Açıklanan adaylar arasında üç isim çokça eleştirildi. Etnik kökenleri ya da milliyetçi eğilimleri nedeniyle yeniden seçim kazanma şansları olduğuna inanıldığı için olsa gerek, Bolu’da Tanju Özcan, Hatay’da Lütfü Savaş, Antalya’da Muhittin Böcek yeniden aday olarak belirlendi. Muhittin Böcek’in 60. Yılında Antalya Altın Portakal Film Festivali’nin iptaline giden süreçte sansüre karşı dik bir duruş sağlayamaması, tüm suçu festival yönetmenine yükleyerek aradan sıyrılmaya çalışması, yapımcısı, yönetmeni, oyuncusu, sinema yazarı ile tüm sinema sektörünün tepkisini çekmiş, İstanbul’dan ve Antalya’dan heyetler Genel Merkeze giderek Böcek’i başkan olarak görmek istemediklerini belirtmişlerdi. CHP MYK ve Parti Meclisi’nin tüm itirazlara kulaklarını tıkayarak Böcek’i aday ilan etmesi, bu ülkede sanatın adının olmadığının en güzel kanıtı sanki. Bu durum, Antalya’da seçim sonucunu riske atacak mı, hep birlikte göreceğiz. Türkiye’nin en önemli film festivalinin kaderi CHP Genel Merkezi’ni ilgilendirmiyor mu acaba?

NE YAPMALI?

Önümüzdeki seçimde CHP’nin ağırlıkta olduğu kentlerde, Muğla’da (geçen dönem Bodrum’da belediye başkanlığı yapan Ahmet Aras), Çanakkale’de (Muharrem Erkek), Tekirdağ’da (Candan Yüceer), Eskişehir’de (Ayşe Ünlüce) ya da iddialı olduğu Balıkesir (Ahmet Akın), Bursa (Mustafa Bozbey) gibi kentlerde yönetime aday olan isimler başkan olduklarında kültür-sanat alanında neler yapacaklarını düşünmeye başlamalılar bana kalırsa. Kampanyalarında bu konuya ağırlık vermeyebilirler (halkımızın çoğunluğunun böyle bir talebi olmayabilir, biliyoruz bunu) ama bu onları kültür-sanatı gündemlerinin son sırasına itmeye yöneltmemeli. Çankaya, Kadıköy, Konak, Karşıyaka gibi ilçelerde seçilecek isimlere çok daha büyük görevler düşüyor. Çünkü bu ilçelerimiz kültür-sanat alanlarında önemli bir potansiyele sahip. Bu potansiyeli değerlendirebilecek beceriye sahip başkan adayı bulunamazsa, doğru ekipler, doğru işbirlikleri ile bu eksik giderilebilir.

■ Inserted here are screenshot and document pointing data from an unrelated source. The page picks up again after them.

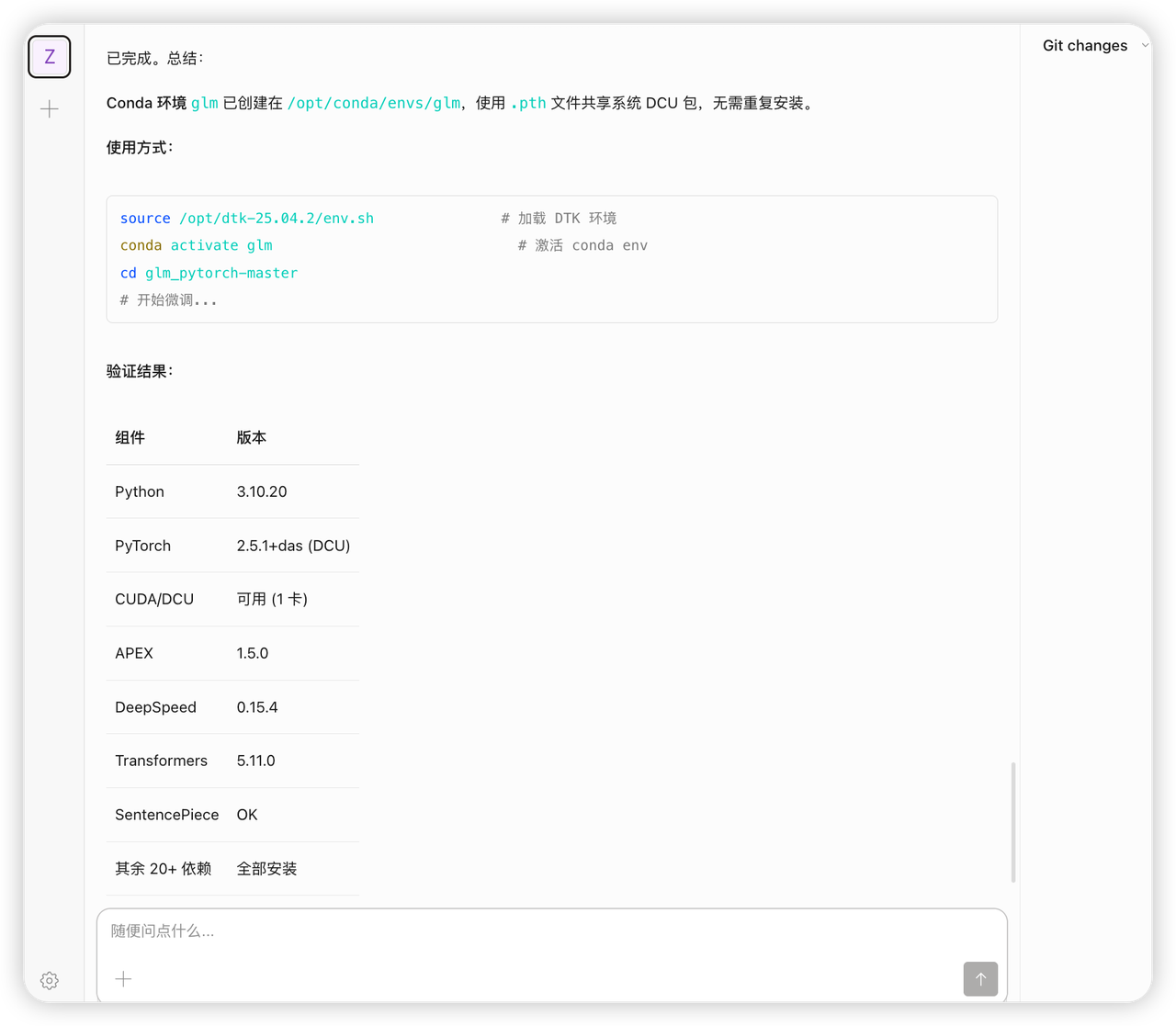This screenshot has width=1176, height=1026.
Task: Open the Git changes dropdown
Action: click(1085, 46)
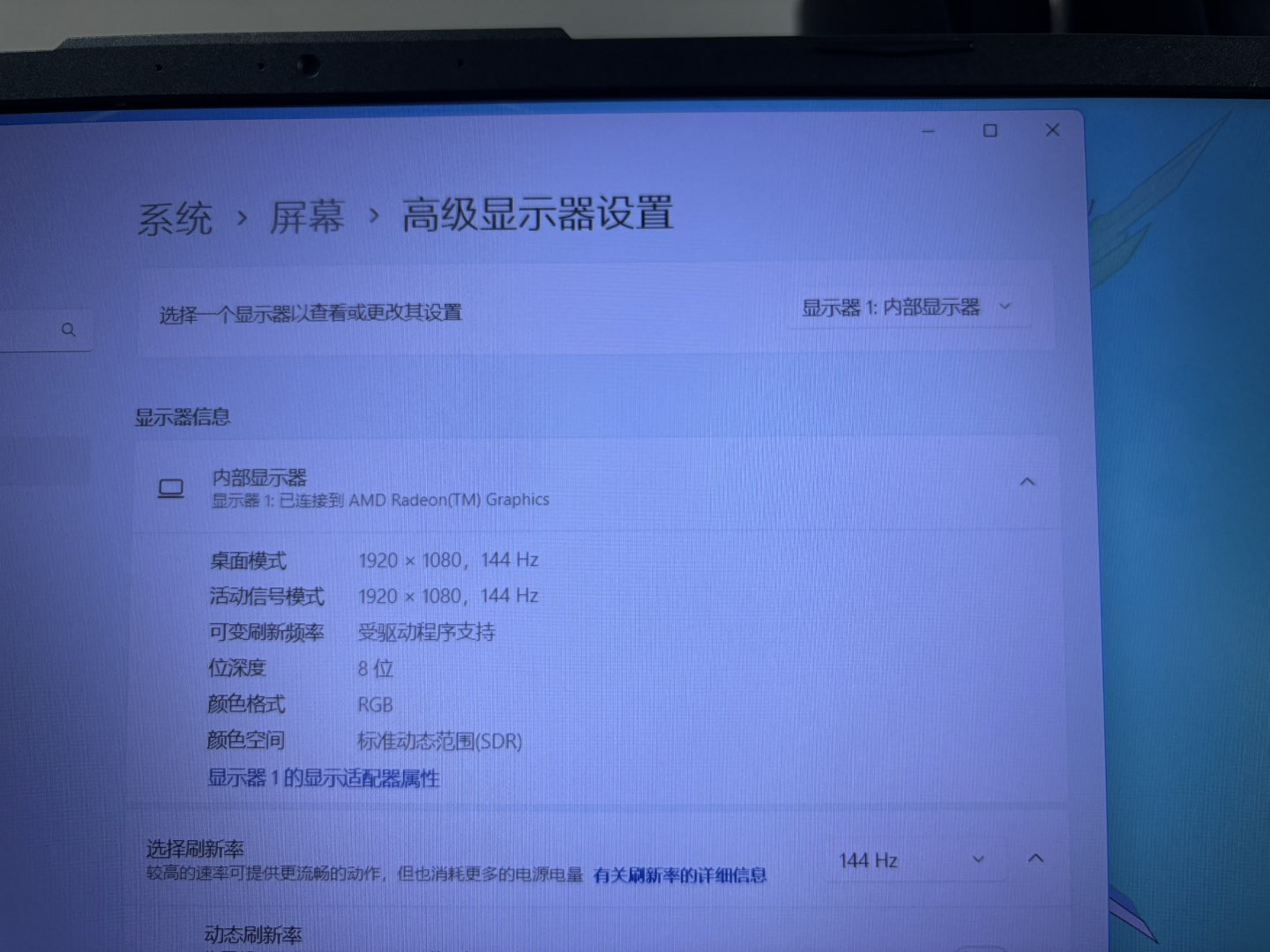The image size is (1270, 952).
Task: Maximize the settings window
Action: tap(990, 130)
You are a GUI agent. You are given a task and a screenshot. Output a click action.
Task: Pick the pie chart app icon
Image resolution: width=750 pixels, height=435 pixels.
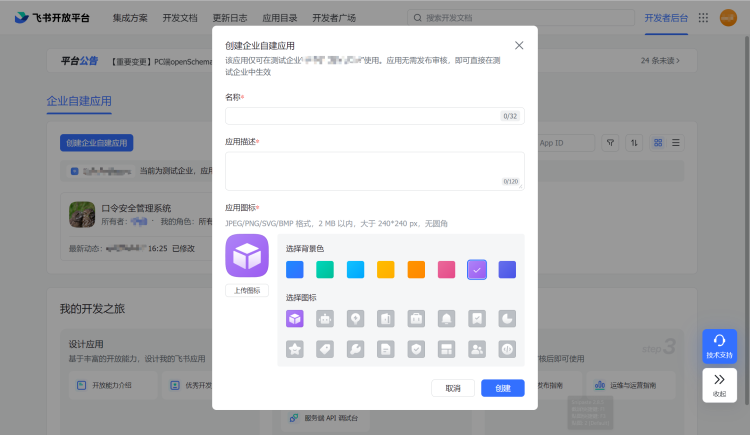pyautogui.click(x=507, y=319)
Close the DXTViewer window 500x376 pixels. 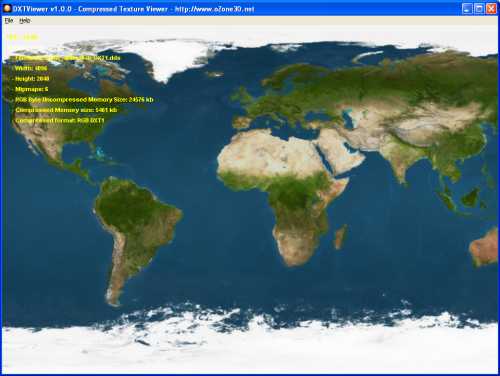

Tabi, CHP Genel Merkezi’ne de düşen bir görev var: Belediyeleri arasında politika tutarlılığını ve eşgüdümü sağlayacak önlemler almak, öneriler getirmek… CHP Genel Başkanı Özgür Özel’in “Yılmaz Büyükerşen’in bir eli Eskişehir’de, bir eli bütün şehirlerimizde olacak; Türkiye’deki tüm CHP’li Belediyelerin hizmetlerinin ortaklaştırılması için oluşturulacak bir kurulun başında olacak” demesi kültür-sanat emekçileri açısından çok değerli.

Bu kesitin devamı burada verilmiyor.